◆ Exercise objective ◆
Word for word, set down the lines from the one that contains "This screenshot has height=283, width=377." through the final line of the data; no pictures belong in the copy.

◆ Supplied records ◆

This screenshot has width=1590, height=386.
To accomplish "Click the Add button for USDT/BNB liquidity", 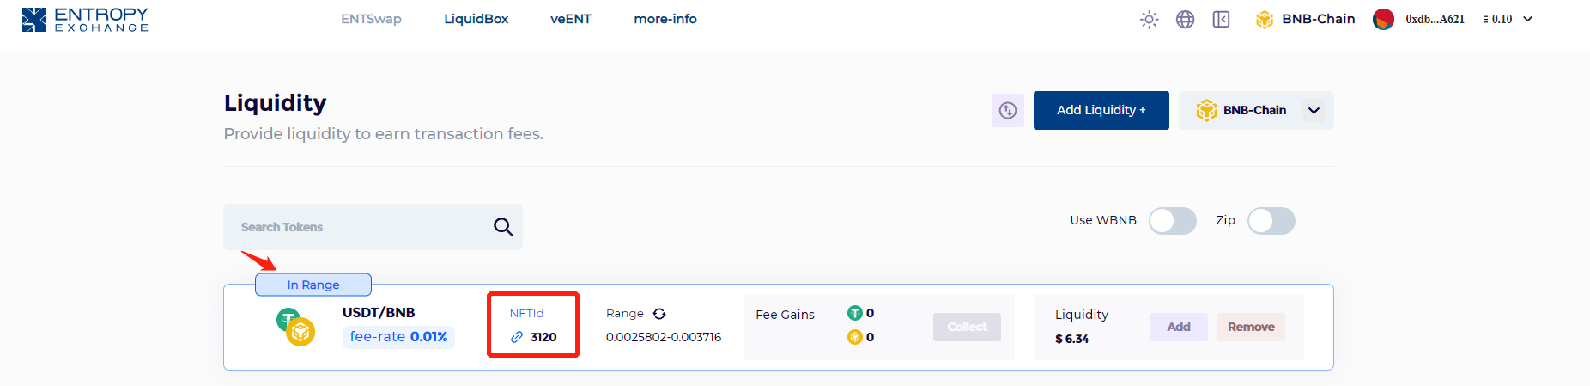I will point(1179,327).
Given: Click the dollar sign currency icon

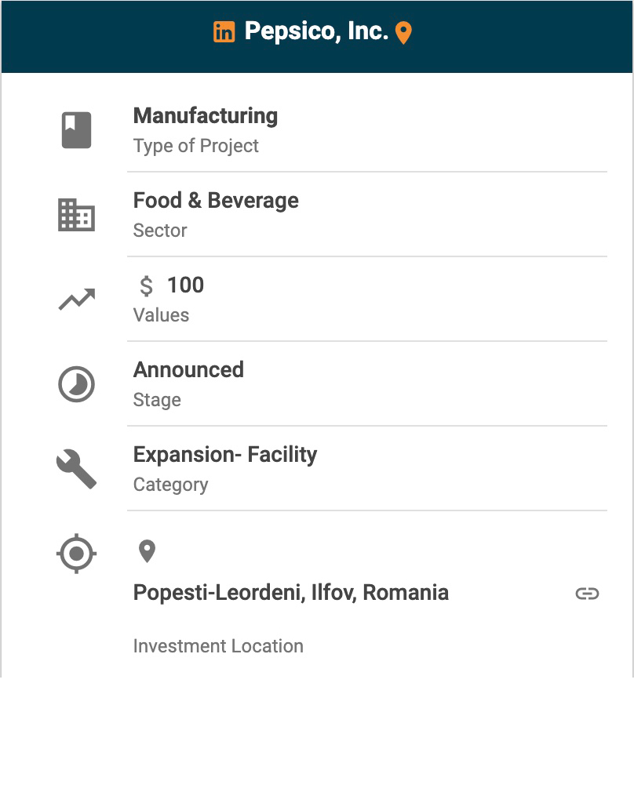Looking at the screenshot, I should click(x=146, y=286).
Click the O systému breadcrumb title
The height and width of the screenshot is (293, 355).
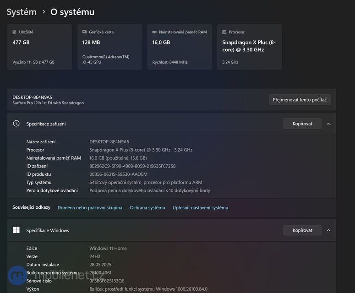pyautogui.click(x=72, y=12)
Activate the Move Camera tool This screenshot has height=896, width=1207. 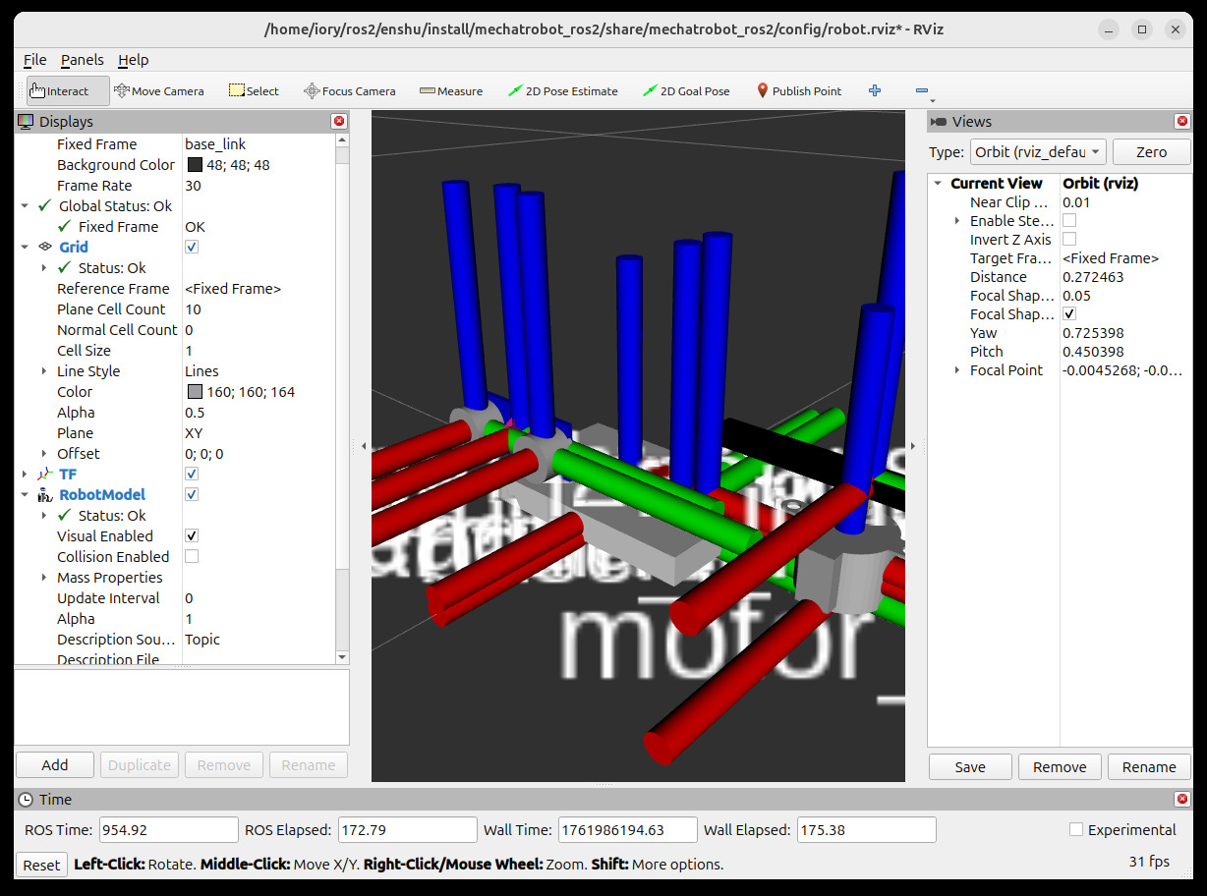[x=159, y=90]
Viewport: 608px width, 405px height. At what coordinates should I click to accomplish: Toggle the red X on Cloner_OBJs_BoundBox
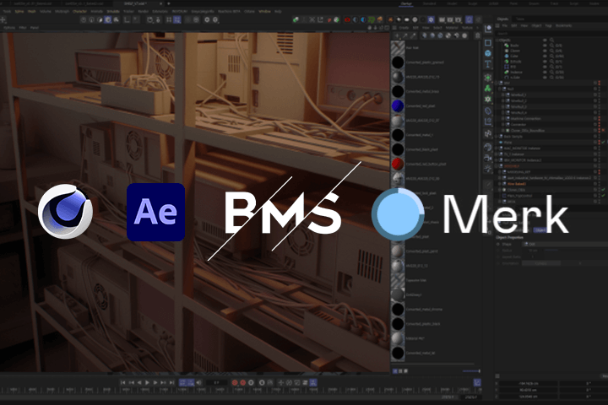[602, 131]
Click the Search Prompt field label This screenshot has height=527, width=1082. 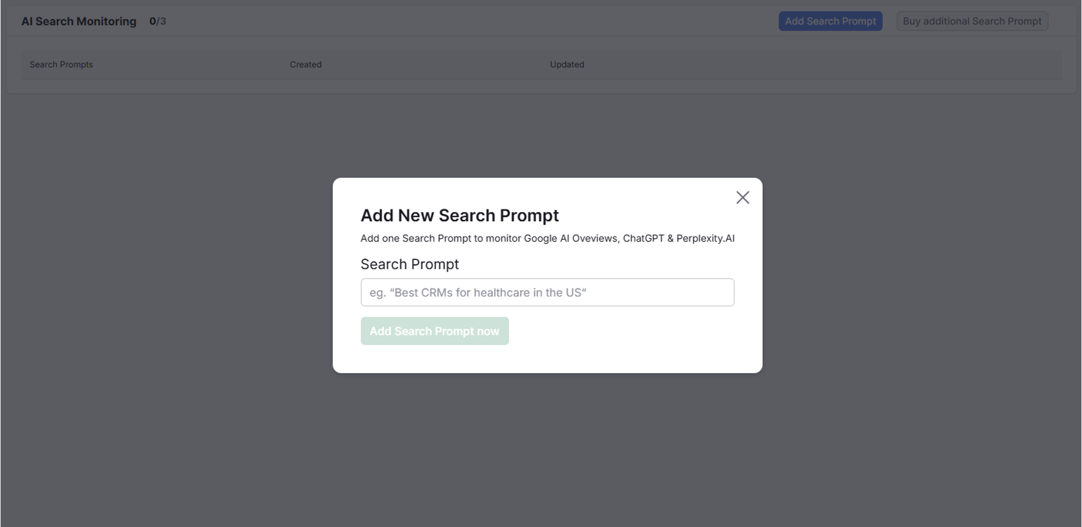point(409,264)
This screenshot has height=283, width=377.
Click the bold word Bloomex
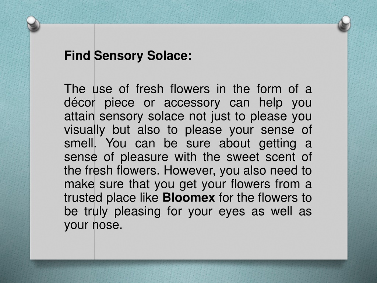click(x=189, y=198)
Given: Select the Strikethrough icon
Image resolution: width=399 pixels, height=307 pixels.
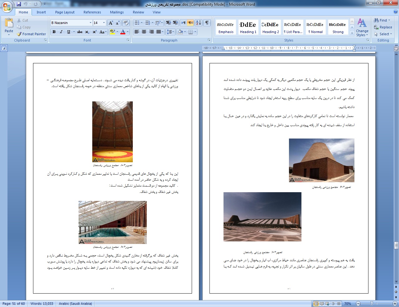Looking at the screenshot, I should 80,32.
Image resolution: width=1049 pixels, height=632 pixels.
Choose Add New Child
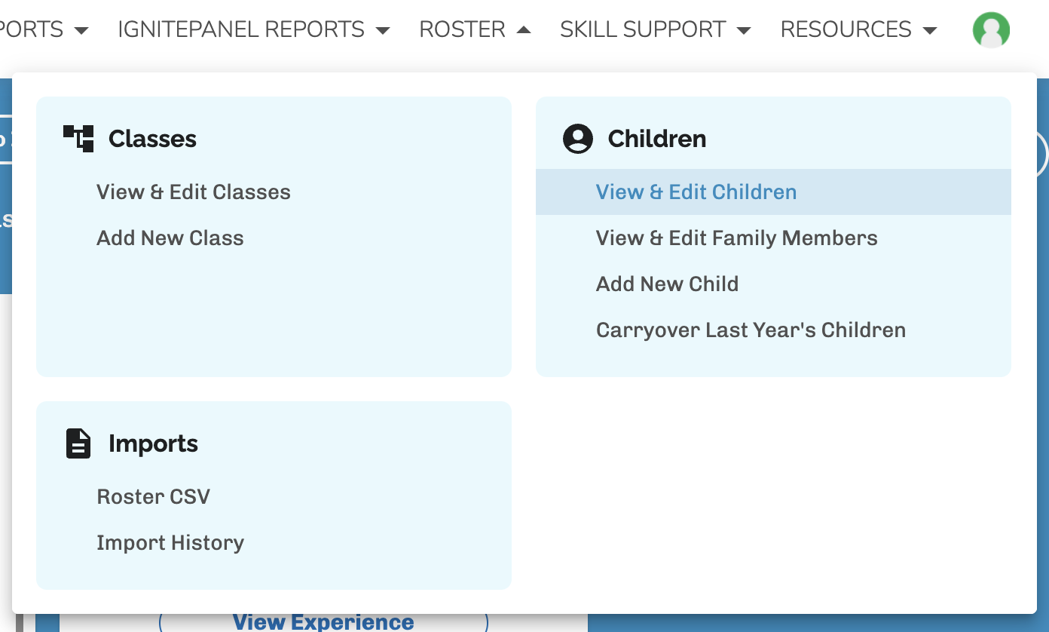pyautogui.click(x=667, y=284)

◆ Reply to the task ◆
This screenshot has height=283, width=377.
Click the bold word Bloomex
click(x=189, y=198)
Given: Select the Strikethrough icon
Image resolution: width=399 pixels, height=307 pixels.
Looking at the screenshot, I should 80,32.
Image resolution: width=1049 pixels, height=632 pixels.
Choose Add New Child
pyautogui.click(x=667, y=284)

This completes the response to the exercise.